Begin DATA IN THIS EXERCISE

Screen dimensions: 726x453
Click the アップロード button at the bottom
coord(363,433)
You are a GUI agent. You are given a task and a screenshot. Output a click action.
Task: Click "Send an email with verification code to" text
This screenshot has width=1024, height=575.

End DATA IN THIS EXERCISE

## PROBLEM
State how many lines in the entries above contain the word "screenshot". Give only the number.

## ANSWER TO THIS TASK
2